The opposite of feasting.


Rangers starter Dane Dunning threw five shutout innings before his bullpen caved late in the game.

The headline on texasrangers.com read “Rangers feasting on home cooking” after beating the Rays 5-4 in the first game of their series against Tampa Bay.

Two doubles. One triple One home run. That was the extra-base power the Rangers “feasted” on in the just completed three-game series against the American League best Tampa Bay Rays.

For all three games combined.

For the season, the Rangers rank next to last in the American League in doubles. Eleven out of fifteen in home runs. That’s overall, at home, they are last in doubles and tenth in home runs.

The Rangers are twelfth in slugging percentage and thirteenth in OPS overall, eleventh and thirteenth at home.

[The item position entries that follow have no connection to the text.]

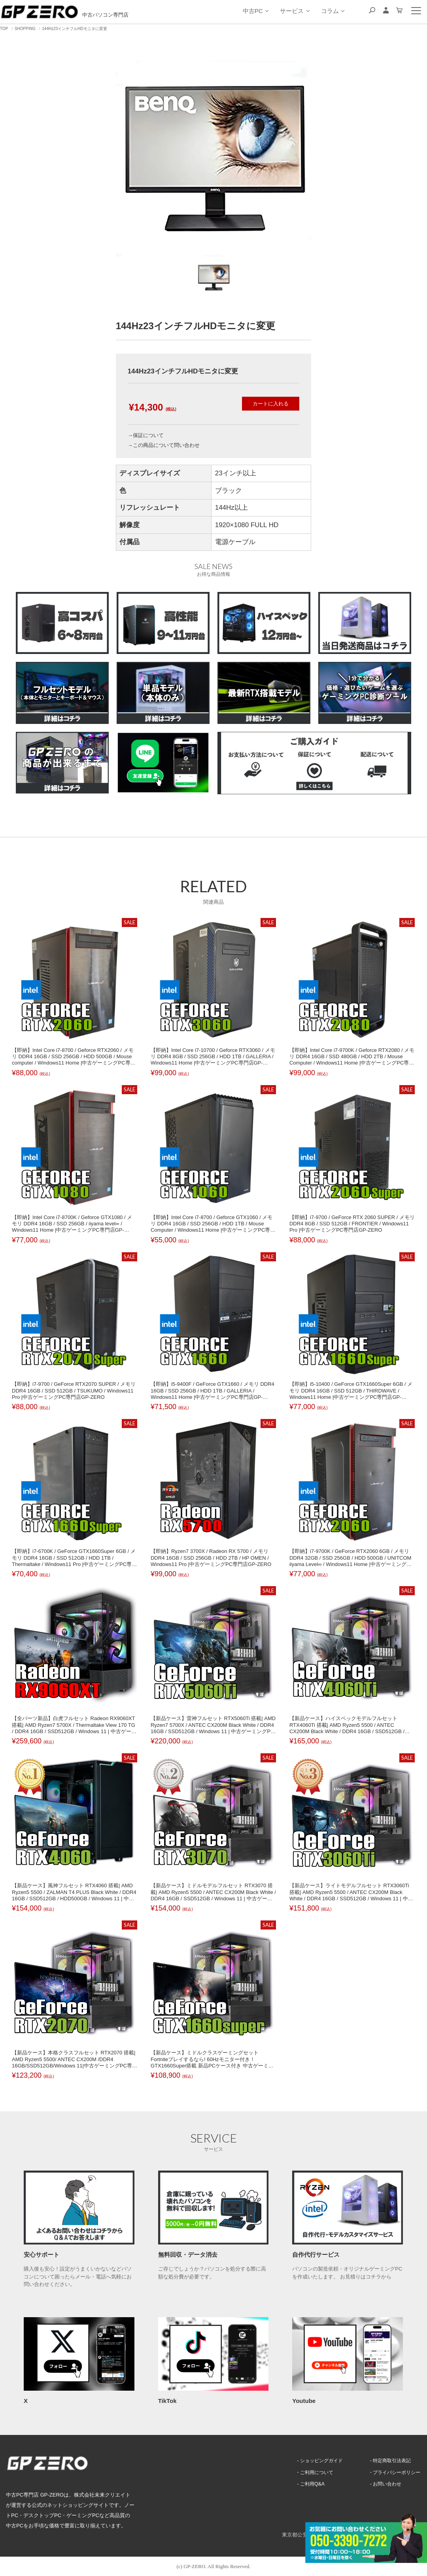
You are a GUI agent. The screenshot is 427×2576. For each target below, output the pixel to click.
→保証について (146, 435)
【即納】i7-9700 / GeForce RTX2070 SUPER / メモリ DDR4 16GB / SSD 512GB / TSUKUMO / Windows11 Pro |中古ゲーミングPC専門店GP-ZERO (74, 1390)
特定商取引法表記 (390, 2460)
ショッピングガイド (318, 2460)
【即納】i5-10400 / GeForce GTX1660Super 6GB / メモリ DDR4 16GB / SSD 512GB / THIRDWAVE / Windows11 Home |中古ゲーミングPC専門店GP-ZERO (350, 1393)
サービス (294, 11)
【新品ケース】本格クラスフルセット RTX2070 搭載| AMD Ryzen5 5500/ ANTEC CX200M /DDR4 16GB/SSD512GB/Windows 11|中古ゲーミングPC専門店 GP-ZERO (74, 2062)
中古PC (255, 11)
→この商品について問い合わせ (164, 445)
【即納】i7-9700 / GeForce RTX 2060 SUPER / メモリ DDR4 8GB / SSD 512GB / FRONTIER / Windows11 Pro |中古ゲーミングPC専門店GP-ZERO (352, 1223)
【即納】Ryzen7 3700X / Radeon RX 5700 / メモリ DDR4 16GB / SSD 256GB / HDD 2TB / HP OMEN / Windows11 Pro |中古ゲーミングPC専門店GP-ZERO (211, 1557)
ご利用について (313, 2472)
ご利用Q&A (308, 2484)
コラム (332, 11)
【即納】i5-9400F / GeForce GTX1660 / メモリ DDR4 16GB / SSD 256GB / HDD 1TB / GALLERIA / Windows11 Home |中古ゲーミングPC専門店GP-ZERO (212, 1393)
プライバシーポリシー (395, 2472)
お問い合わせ (385, 2484)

There is no feasting. There is just no power on this team. And this is a team that features Joey Gallo, along with the guy who is second in the American League in home runs.

It’s a one-dimensional offense. They are trying to singles teams to death. Small ball is great if that is a strategy and not a failing.

That explains why the Rangers are eleventh in the A.L. in runs scored, twelfth at home. And fourteenth out of fifteenth in winning percentage.

Thanks goodness for the Baltimore Orioles. Without that sad sack of a team, the Rangers would be the laughing stock of the American League for two years in a row.

After ridding themselves of Elvis Andrus and Rougned Odor, and after losing Ronald Guzman for the season, you’d think the team would have gotten better. The old addition by subtraction rule. 

The Rangers, apparently, are bad at math. And baseball.